TEXTO:

+++

EL HOGAR, LA FAMILIA
Desde hace un año vive en Haedo. Antes vivió en Villa Soldati. La casa es modesta y no está terminada. Rucci pide disculpas por las incomodidades. Los ravioles del domingo al mediodía pasaron al olvido. Llueve y hace frío. Un café reconforta.
—Nunca pensé que sería secretario general de la CGT. Ni siquiera del gremio. Pero me puse contento, me siento capacitado para el cargo.
—Y usted, señora, ¿qué sintió cuando se enteró de la noticia?
Nélida Blanca Vaglio, 40, argentina, ex delegada gremial de los metalúrgicos, sonrió. Es tímida y silenciosa.
—Me puse contenta. Pero sabíamos que lo iban a elegir.
—¿Cuándo conoció a su esposo?

+++

LISTADO PROPORCIONADO:
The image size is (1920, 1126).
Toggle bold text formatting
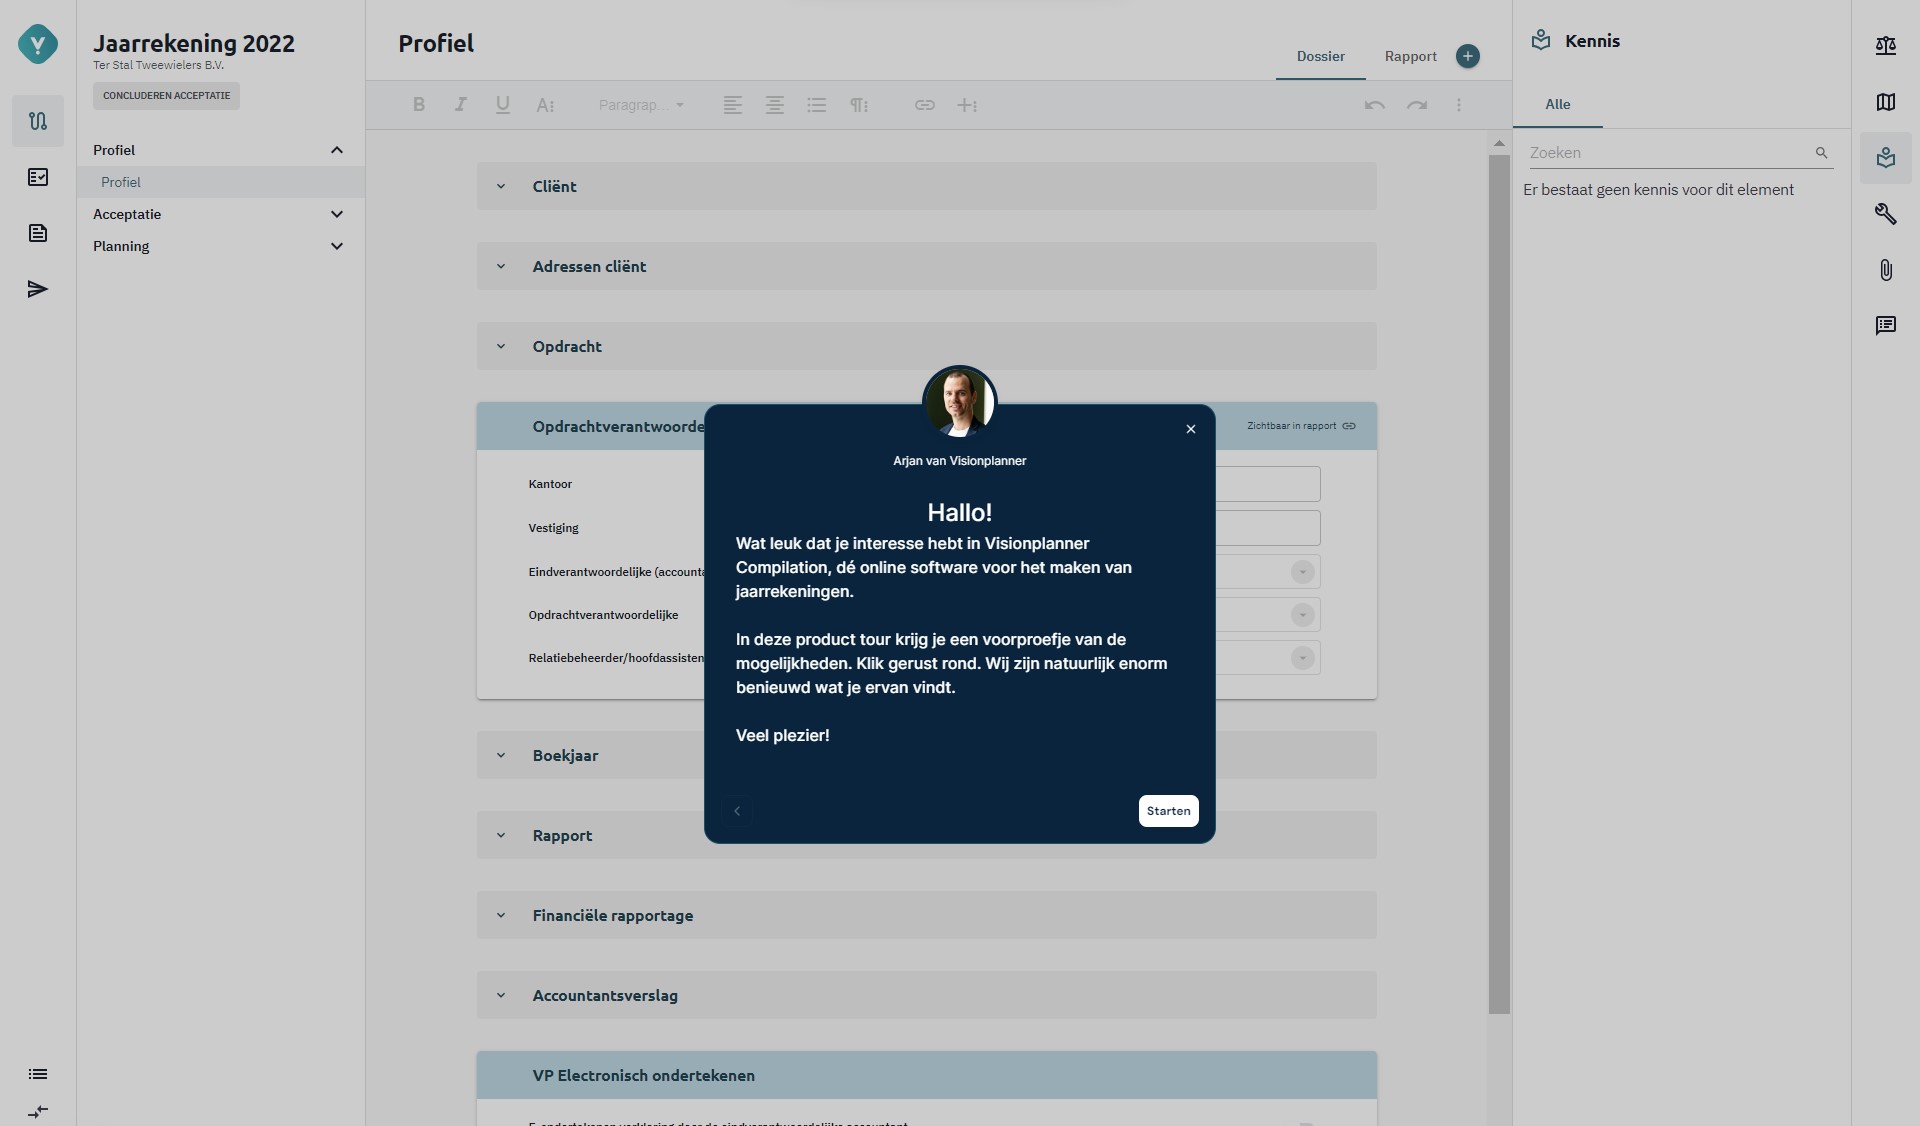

+++

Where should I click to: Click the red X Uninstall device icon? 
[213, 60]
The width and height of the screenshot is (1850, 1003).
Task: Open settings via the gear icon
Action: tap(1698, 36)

+++

TAREAS:
[A] Según el texto sobre Rucci, ¿en qué lugar vive él desde hace un año?
[B] Sigue escribiendo el texto sobre Rucci desde su última línea.
El listado no tiene nada que ver con esto.

RESPUESTAS:
[A] En Haedo.

[B]
—En 1952. Yo trabajaba en Radio Serra y tuve un problema. Fui a la UOM y me atendió José. Así lo conocí. Pero nos casamos seis años después.
—¿Cómo es Rucci esposo?
—Buenísimo. Arregla la casa, pinta, juega con los chicos. Durante la semana casi no está, pero estoy acostumbrada. Por suerte los domingos son sagrados: siempre en casa.
Tienen dos hijos: Aníbal Enrique, de 11 años, y Claudia Mónica, de 6. Aníbal es serio, reconcentrado, solitario y muy seguro de sí mismo. Está convencido de que será abogado de sindicatos, jura ser peronista como el padre y también simpatiza con San Lorenzo.
—¿Cómo es un día de Rucci?
—Me levanto a las seis y pico y a las siete salgo. Paso por la UOM todas las mañanas para charlar con Lorenzo Miguel —gran amigo— y ando todo el día a los saltos. Entre la CGT, Miguel y San Nicolás, no sé cómo hago. Pero atiendo todo. Termino a la madrugada todos los días, pero mi vida ya está estructurada de esa manera. Como será que tuve que cambiar de coche hace unos días: vendí el Falcon y me compré un Chevy cero kilómetro. Tengo que andar al trote...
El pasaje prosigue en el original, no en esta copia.